Costs and lift-and-shift

Qantas had initially gone into the project with the widely-held assumption that the biggest benefit from migrating to a public cloud environment would be the cost savings that arise from no longer needing to own and maintain infrastructure. 

It also assumed that it would be able to simply lift and shift its existing environment from onsite hardware into the Amazon cloud.

But as it embarked on intial pilots, it found neither to be the case.

While there was still significant cash to be saved, it was "icing on the cake" compared to what Qantas discovered were the real benefits: the speed and agility with which it could now jump on problems and push out new products.

Similarly, the team's initial plans to simply migrate qantas.com without much change to the application itself was never going to work, Lin said.

"We found out that if we continued down that path, we weren't going to get the most benefit out of the cloud," she said.

"So we changed our course. We started to rewrite the application from the ground up so we could make it more cloud-native, more of a microservices architecture."

Qantas decided to migrate each of these individual pieces in an iterative manner, starting with smaller, low-risk slices to help it understand how the tooling and software would operate in the cloud and give it more knowledge and confidence in the migration of the more critical pieces.

Taking the leap

Last November, the first low-risk slice of qantas.com, its weather application, went live in the public cloud.

A more critical application, Qantas' revenue-generating destination guides, followed soon after in December, as did its new content management platform.

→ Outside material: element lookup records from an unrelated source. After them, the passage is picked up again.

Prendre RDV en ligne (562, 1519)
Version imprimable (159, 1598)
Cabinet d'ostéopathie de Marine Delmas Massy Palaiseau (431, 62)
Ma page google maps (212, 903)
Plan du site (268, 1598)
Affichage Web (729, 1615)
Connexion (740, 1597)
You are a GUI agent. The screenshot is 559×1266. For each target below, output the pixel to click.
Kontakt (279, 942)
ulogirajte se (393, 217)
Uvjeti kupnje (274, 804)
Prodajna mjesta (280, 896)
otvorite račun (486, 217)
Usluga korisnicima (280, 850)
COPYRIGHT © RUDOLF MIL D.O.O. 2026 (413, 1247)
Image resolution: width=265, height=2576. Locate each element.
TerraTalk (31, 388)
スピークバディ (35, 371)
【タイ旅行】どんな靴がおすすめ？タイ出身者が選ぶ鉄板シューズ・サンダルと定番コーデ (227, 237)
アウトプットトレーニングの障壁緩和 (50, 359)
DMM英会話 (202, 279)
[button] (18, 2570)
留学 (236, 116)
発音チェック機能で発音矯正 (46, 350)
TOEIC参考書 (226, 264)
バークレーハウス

A few more functional applications have successfully shifted over since late last year, and the team has been applying hot patches and smaller bug fixes in AWS at the same time.

"Our delivery cycle is a lot more frequent and iterative than we could have achieved before," Lin said.

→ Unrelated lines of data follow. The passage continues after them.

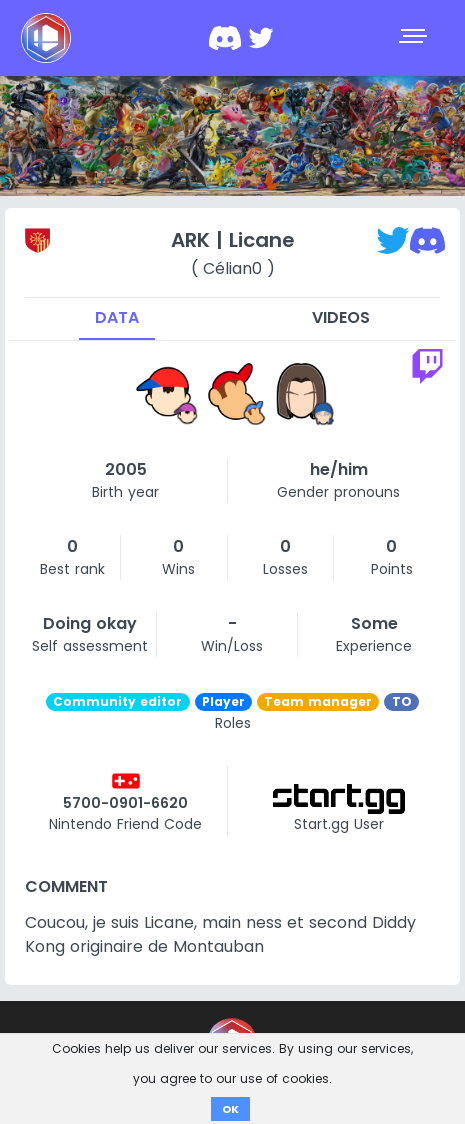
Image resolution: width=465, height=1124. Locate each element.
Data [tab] (117, 317)
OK (230, 1109)
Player (223, 701)
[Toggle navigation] (415, 38)
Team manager (318, 701)
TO (402, 701)
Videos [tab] (341, 317)
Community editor (117, 701)
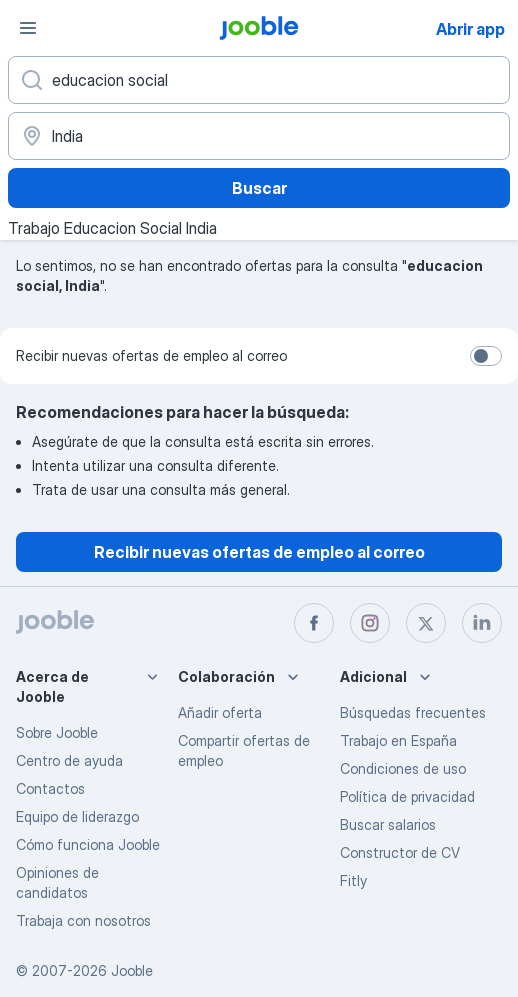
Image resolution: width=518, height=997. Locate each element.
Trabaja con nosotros (83, 920)
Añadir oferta (220, 712)
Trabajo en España (398, 740)
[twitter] (426, 623)
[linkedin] (482, 623)
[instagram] (370, 623)
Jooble (132, 970)
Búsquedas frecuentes (413, 712)
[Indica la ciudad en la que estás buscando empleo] (259, 136)
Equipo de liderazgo (77, 816)
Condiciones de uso (403, 768)
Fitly (353, 880)
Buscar (259, 188)
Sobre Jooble (57, 732)
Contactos (50, 788)
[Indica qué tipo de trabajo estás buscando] (259, 80)
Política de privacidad (407, 796)
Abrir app (470, 29)
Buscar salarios (388, 824)
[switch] (486, 356)
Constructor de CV (400, 852)
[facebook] (314, 623)
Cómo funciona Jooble (88, 844)
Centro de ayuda (69, 760)
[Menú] (28, 28)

So far the parts of qantas.com that have been migrated have experienced 100 percent uptime, Lin said - not because failure doesn't occur, but because the automation tools Qantas now has in place (like auto healing and auto scaling) mean the app can recover itself before someone "has to be woken up to respond to incidents like they did before". 

A dashboard tells Lin and her team how many services are running in the public cloud at any one time - last week Qantas had around 200 servers up and running to support more than 10 environments simultaneously for testing, pre-production staging and production, among other things.

"That's not something that was even possible or conceivable or financially feasible before," she said.

Lin's team will spend the remainder of 2016 migrating the final pieces of qantas.com into its new public cloud home.

"The challenge now becomes how do we keep up with the demands of the business and the expectations from consumers. Which is a good challenge to have," she said.

This project was named a finalist in the iTnews Benchmark Awards 2017.